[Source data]
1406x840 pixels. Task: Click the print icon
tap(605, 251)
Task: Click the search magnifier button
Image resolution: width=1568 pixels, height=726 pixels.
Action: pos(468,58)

— Given problem —
Set down every line of the records above, unchanged and in the same order.

— Final answer —
1406x840 pixels. Task: Click the print icon
tap(605, 251)
Task: Click the search magnifier button
Image resolution: width=1568 pixels, height=726 pixels.
Action: pos(468,58)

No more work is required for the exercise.